*** Opening of Selected excerpt ***

This post I cannot claim entire credit for. In fact, it was a great collaboration of ideas. My friend came up to visit from out of town and within five minutes of sitting down together we were coming up with great ideas to assist people in living more positive and rewarding lives. Interestingly enough these ideas were not solely generated by things we have read or learned in some random seminar, but by our own life experiences.

Allow me to let you in on a little of our conversation. Mold, mildew two words that seldom if ever garner a positive response. How do these conditions exist? Moisture is trapped on a surface and is not allowed to evaporate or escape. Eventually mold and mildew begin to form. Once they take hold they grow and spread rapidly. Unless the area is treated with a special cleaner (I have found the one above to work especially well) and well ventilated. In other words, the moisture must be allowed to escape and evaporate or the mold will reappear.

As most of you know this is not a website dedicated to bathroom cleaning, but to becoming the best versions of ourselves. How do the two connect on this issue? It refers to grieving. Not so long ago my friend had lost his mom. In a vain attempt to maintain an image he fostered he fought his grief. He kept all the tears he had inside for fear of appearing weak or sad. Much like our example above, by keeping his tears, or moisture, inside of him he began to form mold and mildew inside his spirit. It continued to grow and overcome him from the inside. killing off his happiness, his ability to socialize effectively with others. He even tried to treat the problem by drinking. It was no more effective than washing mold with water. It may looked good at first, but the mold came back stronger than ever.

*** Close of Selected excerpt ***
*** Opening of Data provided ***

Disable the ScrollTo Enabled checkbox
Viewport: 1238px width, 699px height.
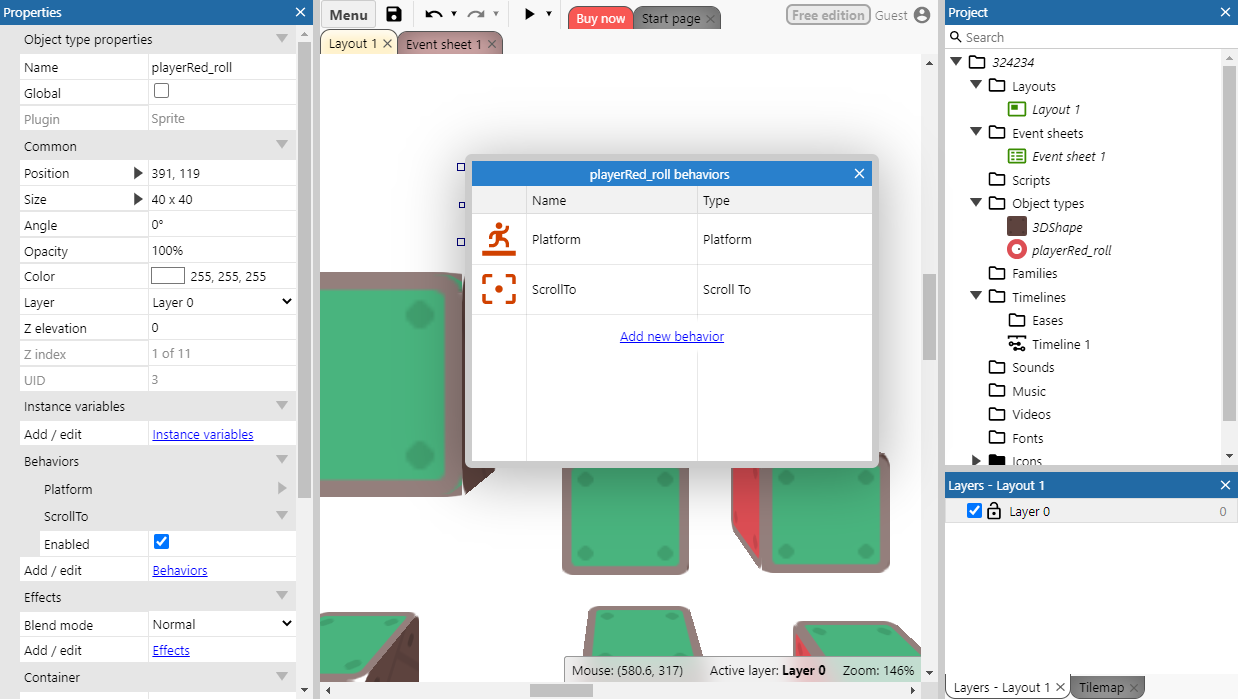[161, 543]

*** Close of Data provided ***

Assignment |
Quote the entire post comparing mold and mildew to grief, word for word.

Exercise response |
This post I cannot claim entire credit for. In fact, it was a great collaboration of ideas. My friend came up to visit from out of town and within five minutes of sitting down together we were coming up with great ideas to assist people in living more positive and rewarding lives. Interestingly enough these ideas were not solely generated by things we have read or learned in some random seminar, but by our own life experiences.

Allow me to let you in on a little of our conversation. Mold, mildew two words that seldom if ever garner a positive response. How do these conditions exist? Moisture is trapped on a surface and is not allowed to evaporate or escape. Eventually mold and mildew begin to form. Once they take hold they grow and spread rapidly. Unless the area is treated with a special cleaner (I have found the one above to work especially well) and well ventilated. In other words, the moisture must be allowed to escape and evaporate or the mold will reappear.

As most of you know this is not a website dedicated to bathroom cleaning, but to becoming the best versions of ourselves. How do the two connect on this issue? It refers to grieving. Not so long ago my friend had lost his mom. In a vain attempt to maintain an image he fostered he fought his grief. He kept all the tears he had inside for fear of appearing weak or sad. Much like our example above, by keeping his tears, or moisture, inside of him he began to form mold and mildew inside his spirit. It continued to grow and overcome him from the inside. killing off his happiness, his ability to socialize effectively with others. He even tried to treat the problem by drinking. It was no more effective than washing mold with water. It may looked good at first, but the mold came back stronger than ever.